How sea turtles helped the swimmer rebound from two childhood strokes.
By James Thivierge
The Norwich Record | Winter 2020
Jamie Heath first began swimming when she was 6. Just a year later, everything about her life — including her ability to paddle — was about to change. Blood vessels in Jamie’s brain became tangled, short-changing her brain of oxygen. At the tender age of 7, Jamie had experienced a stroke.
Jamie suffered from a rare condition known as an arteriovenous malformation (AVM). In her case, the tangle of blood vessels—the strangled mix-up that caused her stroke—were located in her brain stem. Brain AVMs are rare, occurring in only 1 percent of the population.

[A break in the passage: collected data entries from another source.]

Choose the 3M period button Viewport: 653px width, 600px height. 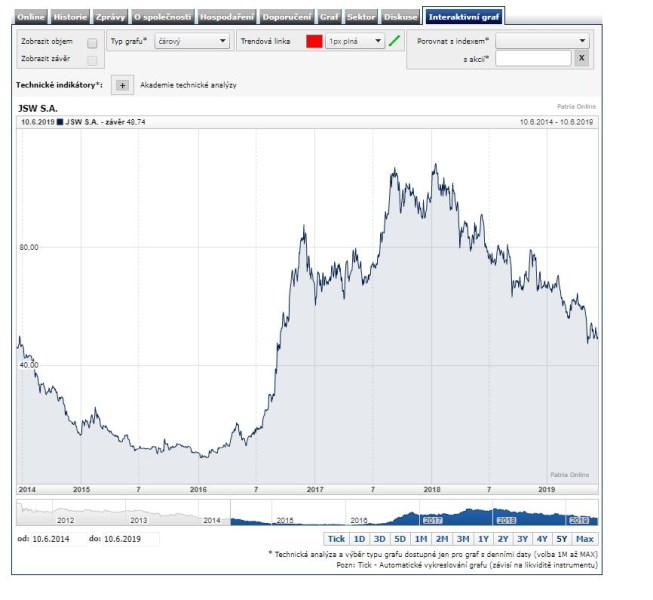[x=462, y=539]
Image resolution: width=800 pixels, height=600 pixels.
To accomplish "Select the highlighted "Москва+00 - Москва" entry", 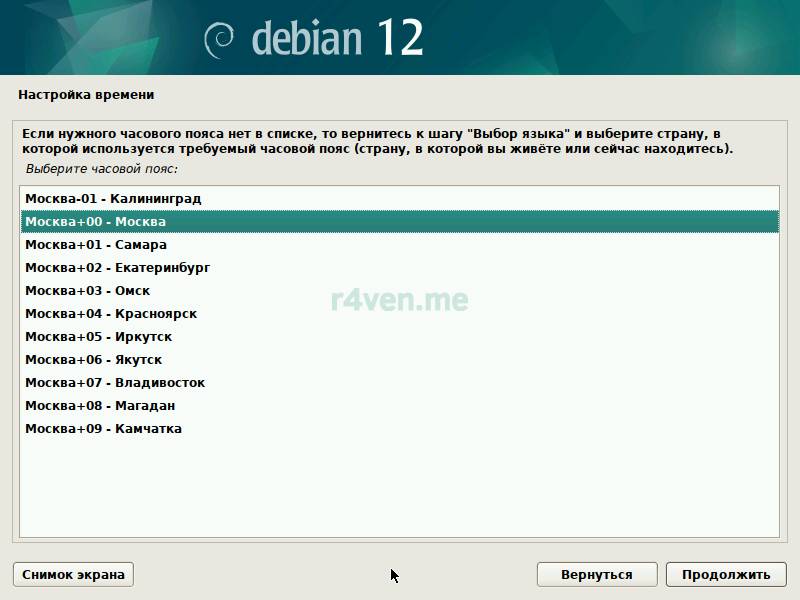I will (x=95, y=222).
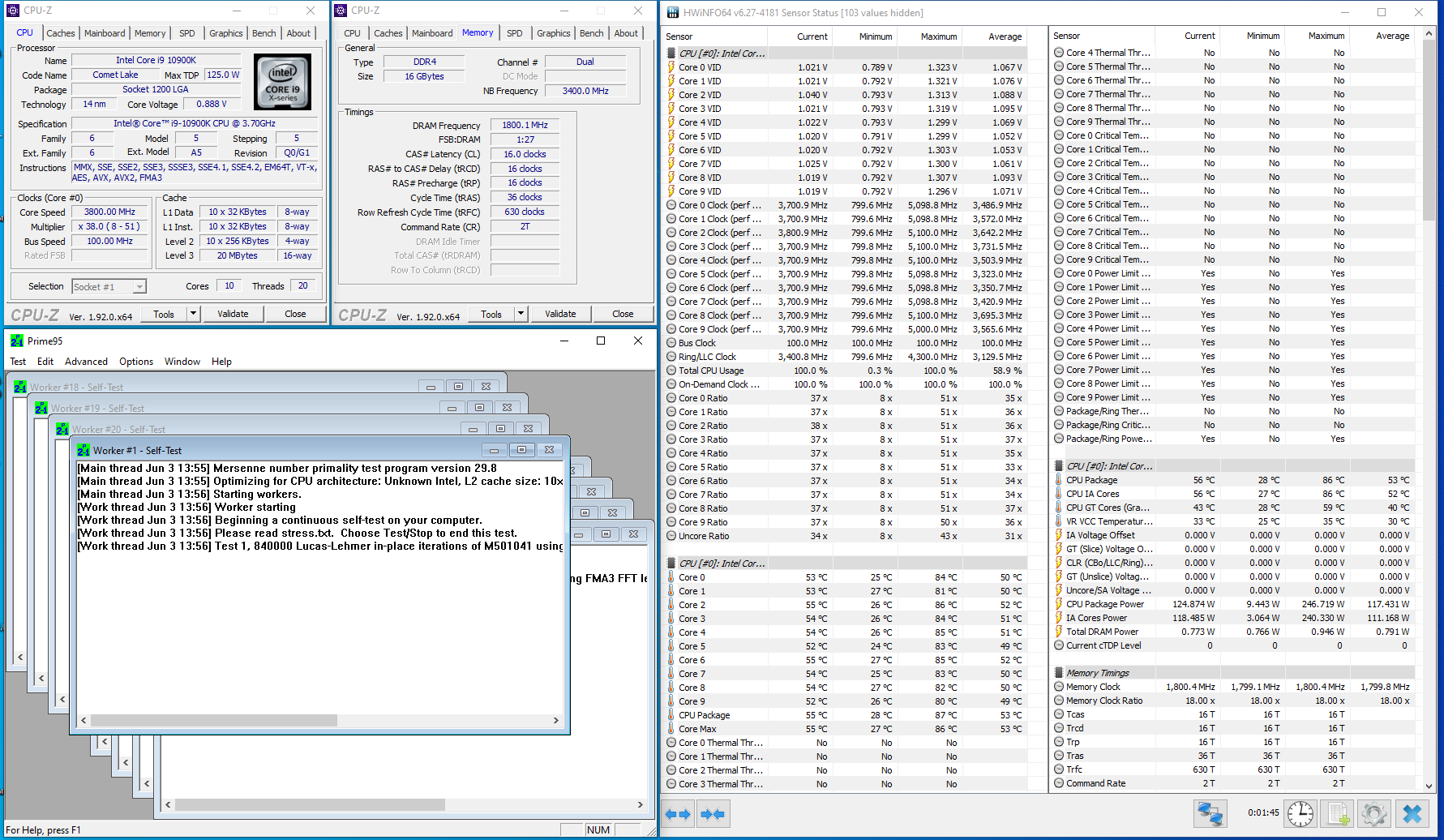Maximize the Worker #1 Self-Test child window
1444x840 pixels.
521,450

Which is why Jamie’s doctors were initially puzzled when she first displayed stroke symptoms. Yet, they soon discovered her brain hemorrhage and its cause. But as her doctors began exploring courses of action, the picture grew more complicated. For Jamie, surgery was simply not an option. Her AVM was located on her brain stem, making it inoperable and setting her on a long and difficult road to recovery, one that was years in the making.
Jamie spent the first two and a half weeks at Spaulding Rehabilitation Hospital in Boston before undergoing proton beam radiation to shrink her AVM. Jamie made a full recovery. And she continued to receive ongoing treatment to reduce the size of the tangled blood vessels that were still lodged in her brain stem. But when Jamie, then 12, was nearly a teenager, she knew something was seriously wrong once again.

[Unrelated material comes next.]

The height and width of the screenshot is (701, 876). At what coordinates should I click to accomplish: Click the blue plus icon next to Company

To her dismay and her family’s, she learned that another brain bleed had occurred. By now, Jamie knew a lot about her condition, and she was incredulous that she had experienced yet another stroke. Her disbelief was so great that she wondered if it could possibly be real. Hardest, perhaps, was the idea of beginning the rehabilitation process all over again. For Jamie, the blow was beyond disheartening, and for the next three years, she battled debilitating depression.

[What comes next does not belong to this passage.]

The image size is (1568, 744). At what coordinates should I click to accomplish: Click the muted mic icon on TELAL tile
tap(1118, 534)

“I didn’t want to get out of bed,” Jamie recalls. “I just wanted to stay home and watch movies.”
Jamie and her father, Todd, mother, Joanne, and older brother Josh realized they needed to find a way to lift Jamie out of her darkness. Physical therapy would help her body recover. But it was a tall order the second time around. Jamie had to relearn how to do almost everything. The first stroke Jamie experienced when she was seven had disrupted her brain waves. After her second stroke, that earlier disruption had primed some initial paralysis on Jamie’s right side.
As physical therapy continued, the Heath family saw that Jamie needed a mental lift. So they applied to the Make-a-Wish foundation, sharing her dream of swimming with sea turtles in Hawaii. Her wish was granted and four years ago, she flew to the island archipelago and swam in the Pacific with those graceful, silent creatures.
The experience was a turning point for the young swimmer and her ultimately indefatigable spirit. “I am just like one of those baby turtles fighting its way to the ocean to live,” she reflects now. “I’m going to be one of (the ones) who makes it.”
Now a sophomore transfer student at Norwich, Jamie has made the roster on the Cadets women’s swim team, where she competes in the butterfly. Little does her competition know that they’re up against a swimmer who feels the will and pull to life of a tenacious ocean spirit.